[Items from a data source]
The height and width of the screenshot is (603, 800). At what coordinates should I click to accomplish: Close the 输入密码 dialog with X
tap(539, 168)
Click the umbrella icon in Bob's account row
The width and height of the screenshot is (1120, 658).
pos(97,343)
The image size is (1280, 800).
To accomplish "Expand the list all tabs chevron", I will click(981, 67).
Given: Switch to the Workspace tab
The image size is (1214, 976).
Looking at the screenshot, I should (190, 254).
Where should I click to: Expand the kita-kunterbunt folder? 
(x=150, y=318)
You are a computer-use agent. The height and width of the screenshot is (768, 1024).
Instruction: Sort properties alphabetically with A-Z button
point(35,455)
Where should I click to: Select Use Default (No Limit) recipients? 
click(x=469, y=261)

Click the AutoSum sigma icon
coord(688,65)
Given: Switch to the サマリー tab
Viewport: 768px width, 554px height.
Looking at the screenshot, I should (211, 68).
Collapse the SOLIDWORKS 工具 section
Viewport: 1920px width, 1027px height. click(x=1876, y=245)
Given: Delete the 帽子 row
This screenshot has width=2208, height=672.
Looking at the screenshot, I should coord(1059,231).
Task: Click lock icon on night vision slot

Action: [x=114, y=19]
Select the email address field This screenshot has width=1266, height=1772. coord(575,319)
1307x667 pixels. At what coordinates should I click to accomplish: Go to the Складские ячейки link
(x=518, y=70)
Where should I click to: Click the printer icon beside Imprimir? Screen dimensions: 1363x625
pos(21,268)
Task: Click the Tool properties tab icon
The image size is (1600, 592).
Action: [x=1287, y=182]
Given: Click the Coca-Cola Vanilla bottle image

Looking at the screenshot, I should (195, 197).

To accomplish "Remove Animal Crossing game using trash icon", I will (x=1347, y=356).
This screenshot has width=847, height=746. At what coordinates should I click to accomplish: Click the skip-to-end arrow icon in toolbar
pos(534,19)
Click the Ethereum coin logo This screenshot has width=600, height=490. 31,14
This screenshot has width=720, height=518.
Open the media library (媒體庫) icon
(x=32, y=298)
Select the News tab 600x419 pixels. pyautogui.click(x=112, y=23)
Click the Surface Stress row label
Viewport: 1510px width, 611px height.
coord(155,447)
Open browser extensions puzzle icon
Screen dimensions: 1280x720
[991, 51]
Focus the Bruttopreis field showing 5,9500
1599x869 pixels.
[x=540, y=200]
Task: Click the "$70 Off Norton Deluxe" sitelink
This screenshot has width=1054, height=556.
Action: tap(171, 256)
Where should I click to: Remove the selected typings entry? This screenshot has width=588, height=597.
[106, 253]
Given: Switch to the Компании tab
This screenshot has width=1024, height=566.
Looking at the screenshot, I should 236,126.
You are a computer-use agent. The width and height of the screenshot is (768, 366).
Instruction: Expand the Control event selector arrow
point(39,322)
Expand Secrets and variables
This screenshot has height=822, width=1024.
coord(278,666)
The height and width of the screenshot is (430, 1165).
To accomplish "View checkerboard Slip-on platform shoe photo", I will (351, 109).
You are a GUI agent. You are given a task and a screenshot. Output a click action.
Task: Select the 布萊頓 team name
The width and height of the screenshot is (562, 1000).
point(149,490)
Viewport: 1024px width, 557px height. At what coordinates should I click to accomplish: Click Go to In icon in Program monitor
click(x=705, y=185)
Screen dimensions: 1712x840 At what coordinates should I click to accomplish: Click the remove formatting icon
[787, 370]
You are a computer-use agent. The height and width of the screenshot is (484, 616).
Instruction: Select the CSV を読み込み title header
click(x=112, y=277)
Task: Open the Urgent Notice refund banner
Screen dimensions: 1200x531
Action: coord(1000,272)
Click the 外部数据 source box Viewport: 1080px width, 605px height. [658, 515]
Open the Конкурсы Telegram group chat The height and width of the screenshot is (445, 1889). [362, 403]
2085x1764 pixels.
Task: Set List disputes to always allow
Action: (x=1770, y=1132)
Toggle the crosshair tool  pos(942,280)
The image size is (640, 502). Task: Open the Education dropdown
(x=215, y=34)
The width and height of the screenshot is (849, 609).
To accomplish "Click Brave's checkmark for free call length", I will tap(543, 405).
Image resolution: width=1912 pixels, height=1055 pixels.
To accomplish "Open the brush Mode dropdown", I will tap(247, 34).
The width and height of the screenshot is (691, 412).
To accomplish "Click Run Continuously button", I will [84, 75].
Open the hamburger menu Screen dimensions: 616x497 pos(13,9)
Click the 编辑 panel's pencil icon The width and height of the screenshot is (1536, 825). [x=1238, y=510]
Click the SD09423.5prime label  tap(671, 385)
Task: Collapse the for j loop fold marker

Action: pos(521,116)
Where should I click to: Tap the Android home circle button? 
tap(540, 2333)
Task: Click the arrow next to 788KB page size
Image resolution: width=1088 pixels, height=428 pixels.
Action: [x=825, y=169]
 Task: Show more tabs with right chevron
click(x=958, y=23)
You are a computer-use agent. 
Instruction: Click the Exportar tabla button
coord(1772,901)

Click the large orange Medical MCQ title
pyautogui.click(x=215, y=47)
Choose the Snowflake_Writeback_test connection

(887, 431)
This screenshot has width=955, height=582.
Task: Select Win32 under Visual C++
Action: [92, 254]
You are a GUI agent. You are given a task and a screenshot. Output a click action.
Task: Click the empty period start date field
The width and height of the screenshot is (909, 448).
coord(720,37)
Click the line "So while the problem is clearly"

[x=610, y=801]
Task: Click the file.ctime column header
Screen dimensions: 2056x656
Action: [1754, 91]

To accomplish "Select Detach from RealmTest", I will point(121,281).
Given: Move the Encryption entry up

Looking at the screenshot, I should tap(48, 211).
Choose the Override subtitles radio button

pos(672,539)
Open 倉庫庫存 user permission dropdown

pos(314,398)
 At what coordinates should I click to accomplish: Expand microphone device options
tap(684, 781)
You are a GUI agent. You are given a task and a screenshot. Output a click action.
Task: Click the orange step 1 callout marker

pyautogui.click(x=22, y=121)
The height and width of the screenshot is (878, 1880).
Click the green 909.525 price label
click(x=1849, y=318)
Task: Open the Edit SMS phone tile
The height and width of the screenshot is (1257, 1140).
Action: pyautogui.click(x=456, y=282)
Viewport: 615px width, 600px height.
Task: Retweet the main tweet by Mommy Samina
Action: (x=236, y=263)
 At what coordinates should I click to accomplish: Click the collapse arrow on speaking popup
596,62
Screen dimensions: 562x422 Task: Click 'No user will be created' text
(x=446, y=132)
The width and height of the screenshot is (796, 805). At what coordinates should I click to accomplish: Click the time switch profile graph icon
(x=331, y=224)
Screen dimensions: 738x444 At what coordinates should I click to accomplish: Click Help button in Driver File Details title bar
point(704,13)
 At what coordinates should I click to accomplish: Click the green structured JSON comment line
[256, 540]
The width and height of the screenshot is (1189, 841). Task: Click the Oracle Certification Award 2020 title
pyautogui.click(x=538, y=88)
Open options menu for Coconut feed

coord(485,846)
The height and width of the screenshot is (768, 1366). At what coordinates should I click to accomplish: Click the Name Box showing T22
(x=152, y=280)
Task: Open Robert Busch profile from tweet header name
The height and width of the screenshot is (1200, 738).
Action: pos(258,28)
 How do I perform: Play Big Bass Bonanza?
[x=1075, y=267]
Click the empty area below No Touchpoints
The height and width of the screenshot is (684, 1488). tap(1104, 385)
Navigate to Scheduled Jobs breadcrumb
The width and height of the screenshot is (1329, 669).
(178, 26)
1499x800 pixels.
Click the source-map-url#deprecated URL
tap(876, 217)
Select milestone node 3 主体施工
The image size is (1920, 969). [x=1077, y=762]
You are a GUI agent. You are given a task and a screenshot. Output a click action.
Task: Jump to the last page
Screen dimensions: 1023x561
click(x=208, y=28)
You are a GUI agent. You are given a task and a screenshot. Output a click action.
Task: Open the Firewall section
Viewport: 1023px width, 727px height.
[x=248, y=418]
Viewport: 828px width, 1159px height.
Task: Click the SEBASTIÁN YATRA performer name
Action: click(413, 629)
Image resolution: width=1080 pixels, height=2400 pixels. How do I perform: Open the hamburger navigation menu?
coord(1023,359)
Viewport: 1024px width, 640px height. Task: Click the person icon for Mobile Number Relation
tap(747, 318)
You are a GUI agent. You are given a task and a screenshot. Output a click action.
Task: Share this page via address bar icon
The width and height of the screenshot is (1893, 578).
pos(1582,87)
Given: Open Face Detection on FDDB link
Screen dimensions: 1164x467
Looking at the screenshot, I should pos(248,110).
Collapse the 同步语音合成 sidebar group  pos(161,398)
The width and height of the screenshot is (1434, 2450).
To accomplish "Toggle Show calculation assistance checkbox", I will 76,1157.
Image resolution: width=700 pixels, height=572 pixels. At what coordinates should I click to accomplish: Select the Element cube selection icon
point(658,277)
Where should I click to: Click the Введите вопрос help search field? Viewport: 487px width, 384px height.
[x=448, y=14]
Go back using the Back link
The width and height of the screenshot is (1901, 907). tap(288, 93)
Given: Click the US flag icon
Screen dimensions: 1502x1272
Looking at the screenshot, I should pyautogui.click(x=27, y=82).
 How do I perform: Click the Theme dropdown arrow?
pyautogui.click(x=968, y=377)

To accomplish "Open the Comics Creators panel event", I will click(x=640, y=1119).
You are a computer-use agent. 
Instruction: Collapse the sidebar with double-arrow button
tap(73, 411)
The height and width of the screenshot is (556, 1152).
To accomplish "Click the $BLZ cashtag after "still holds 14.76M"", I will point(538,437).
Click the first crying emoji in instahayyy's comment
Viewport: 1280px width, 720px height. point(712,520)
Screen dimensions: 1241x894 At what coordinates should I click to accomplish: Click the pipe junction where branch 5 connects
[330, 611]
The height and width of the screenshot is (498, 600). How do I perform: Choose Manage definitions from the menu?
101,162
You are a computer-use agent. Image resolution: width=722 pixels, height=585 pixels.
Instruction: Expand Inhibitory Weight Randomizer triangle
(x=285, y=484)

#### [ABOUT THIS EXERCISE]
Both end lines included, restate word for word the lines above from the line with "Click the 外部数据" to the line with "The width and height of the screenshot is (691, 412).", and nothing else.

#### [EXERCISE SOLUTION]
Click the 外部数据 source box Viewport: 1080px width, 605px height. [658, 515]
Open the Конкурсы Telegram group chat The height and width of the screenshot is (445, 1889). [362, 403]
2085x1764 pixels.
Task: Set List disputes to always allow
Action: (x=1770, y=1132)
Toggle the crosshair tool  pos(942,280)
The image size is (640, 502). Task: Open the Education dropdown
(x=215, y=34)
The width and height of the screenshot is (849, 609).
To accomplish "Click Brave's checkmark for free call length", I will tap(543, 405).
Image resolution: width=1912 pixels, height=1055 pixels.
To accomplish "Open the brush Mode dropdown", I will tap(247, 34).
The width and height of the screenshot is (691, 412).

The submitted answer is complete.